Recommended: a **TripIt-scoped** signup link / share-invite rather than a global
login-screen button (narrower bot surface). Enrollment URL:
`https://authentik.viktorbarzin.me/if/flow/tripit-enrollment/`.
---
## Step 6 — Verification (before/after — "all access keeps working")
Hosts for the matrix (must be real `auth="required"` default-allow hosts, NOT
`auth="app"` apps like immich/nextcloud which bypass the catch-all):
`tripit`, `family`, `hackmd`, `health` (default-allow) + `terminal` (admin-only).
**Before** (capture per user, no redirect-follow; 200=ALLOW, 302→authentik/403=DENY):
```
COOKIE='authentik_session=<paste for this user>'; for H in tripit family hackmd health terminal; do
printf '%-10s %s\n' "$H" "$(curl -s -o /dev/null -w '%{http_code}' --max-redirs 0 -H "Cookie: $COOKIE" https://$H.viktorbarzin.me/)"; done
```
Representative non-admin: `kadir.tugan@gmail.com` (Wrongmove-only) → tripit/family/hackmd/health ALLOW, terminal DENY. Admin `vbarzin@gmail.com` → all ALLOW.
**After Step 1 apply — regression:** re-run identically; both users' results MUST
be unchanged (diff empty).
**After flows — external smoke test (the security proof):** enrol a throwaway
account via the enrollment URL (email verify + passkey). Confirm it is tagged
`TripIt External`, then with its cookie:
```
for H in tripit family hackmd health terminal frigate; do printf '%-10s %s\n' "$H" \
"$(curl -s -o /dev/null -w '%{http_code}' --max-redirs 0 -H "Cookie: authentik_session=<external>" https://$H.viktorbarzin.me/)"; done
```
Expect **tripit=200, every other host DENY** (family/hackmd/health were ALLOW for
kadir — the contrast is the fence proof). Then:
- **OIDC containment:** with the external account, attempt OIDC login to Vault,
Immich, Forgejo, Grafana → each must be DENIED at the app's own login.
- **Auto-provision:** the TripIt `users` row exists (CNPG primary in ns `dbaas`:
`select id,email from tripit.users where email='<throwaway>'`).
- **Walling-off guard** `AuthentikWallingOffPublicPath` stays green.
**Any 200 on a non-tripit host, or any OIDC app admitting the external account →
ROLLBACK.**
---
## Step 7 — Standing regression probe (recommended)
Add a permanent `TripIt External` identity to the `blackbox-exporter` guard
(`stacks/monitoring/.../authentik_walloff_probe.tf` pattern): assert 200 on
`tripit.viktorbarzin.me` AND DENY on `family.viktorbarzin.me`. This converts the
"branch stays first" and "user_write keeps the keystone tag" invariants into
automated `#security` alerts.
---
## Rollback
Revert the `admin-services-restriction.tf` expression (delete the branch) and push
(= apply); removing a prepended `if g: return …` is behaviour-preserving on
non-members, restoring prior authz.
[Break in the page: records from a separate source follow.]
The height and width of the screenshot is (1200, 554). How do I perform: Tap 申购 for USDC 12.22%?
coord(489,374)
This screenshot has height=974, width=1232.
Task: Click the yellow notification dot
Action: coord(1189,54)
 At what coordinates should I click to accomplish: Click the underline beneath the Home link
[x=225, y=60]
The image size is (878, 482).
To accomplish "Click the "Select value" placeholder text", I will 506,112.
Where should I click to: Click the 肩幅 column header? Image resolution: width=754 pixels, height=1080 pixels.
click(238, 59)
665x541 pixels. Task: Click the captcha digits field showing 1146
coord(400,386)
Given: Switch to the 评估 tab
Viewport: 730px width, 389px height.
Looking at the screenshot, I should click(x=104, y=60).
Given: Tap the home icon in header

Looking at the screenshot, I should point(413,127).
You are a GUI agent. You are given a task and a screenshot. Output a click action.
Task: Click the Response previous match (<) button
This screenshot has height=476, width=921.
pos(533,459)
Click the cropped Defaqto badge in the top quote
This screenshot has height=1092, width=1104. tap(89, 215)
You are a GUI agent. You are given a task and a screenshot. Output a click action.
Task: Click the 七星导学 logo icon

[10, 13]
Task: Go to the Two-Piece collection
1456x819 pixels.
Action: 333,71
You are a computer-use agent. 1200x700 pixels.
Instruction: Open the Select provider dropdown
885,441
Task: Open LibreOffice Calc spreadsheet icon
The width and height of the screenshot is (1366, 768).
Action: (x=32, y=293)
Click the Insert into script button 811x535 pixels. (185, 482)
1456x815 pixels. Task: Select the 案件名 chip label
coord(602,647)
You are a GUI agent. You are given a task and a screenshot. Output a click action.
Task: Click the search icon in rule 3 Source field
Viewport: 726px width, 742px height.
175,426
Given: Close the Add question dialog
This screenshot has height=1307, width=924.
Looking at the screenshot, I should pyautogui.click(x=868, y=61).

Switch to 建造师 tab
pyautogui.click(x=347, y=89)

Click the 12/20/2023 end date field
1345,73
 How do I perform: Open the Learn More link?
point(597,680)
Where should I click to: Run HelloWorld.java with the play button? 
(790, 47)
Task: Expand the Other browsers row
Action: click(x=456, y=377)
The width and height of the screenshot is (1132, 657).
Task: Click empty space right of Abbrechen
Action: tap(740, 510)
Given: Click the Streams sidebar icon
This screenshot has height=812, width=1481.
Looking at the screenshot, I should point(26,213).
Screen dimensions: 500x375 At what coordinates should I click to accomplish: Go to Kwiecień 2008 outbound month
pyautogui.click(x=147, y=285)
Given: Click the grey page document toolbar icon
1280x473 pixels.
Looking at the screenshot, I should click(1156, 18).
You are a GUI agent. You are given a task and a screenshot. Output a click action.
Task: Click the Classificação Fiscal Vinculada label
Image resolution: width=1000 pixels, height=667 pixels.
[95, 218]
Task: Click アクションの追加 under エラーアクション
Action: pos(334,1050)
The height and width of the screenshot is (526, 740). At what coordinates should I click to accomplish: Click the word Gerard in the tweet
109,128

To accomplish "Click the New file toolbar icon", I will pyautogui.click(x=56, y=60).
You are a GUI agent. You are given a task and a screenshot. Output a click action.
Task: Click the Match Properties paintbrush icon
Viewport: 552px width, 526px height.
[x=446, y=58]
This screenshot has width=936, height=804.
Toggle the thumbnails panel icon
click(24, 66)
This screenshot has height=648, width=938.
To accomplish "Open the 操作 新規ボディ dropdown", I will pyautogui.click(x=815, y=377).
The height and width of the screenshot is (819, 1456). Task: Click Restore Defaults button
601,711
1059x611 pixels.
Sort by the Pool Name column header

Disable/delete the throwaway external account
(with the branch gone, a tagged account falls into default-allow). The empty group
may stay (harmless). Plan-gate the revert too.
## Operational invariants
- `TripIt External` stays **parentless** (never under `Allow Login Users`).
- The fence branch stays **first** in `admin-services-restriction`.
- **Never** co-assign `TripIt External` to a trusted/internal user.
- The `tripit-enrollment` user_write **`create_users_group`** setting is the
keystone — re-verify after any flow edit (clearing it makes UNtagged accounts
that fall into default-allow).
- Authentik SMTP is a live dependency of enrollment + recovery.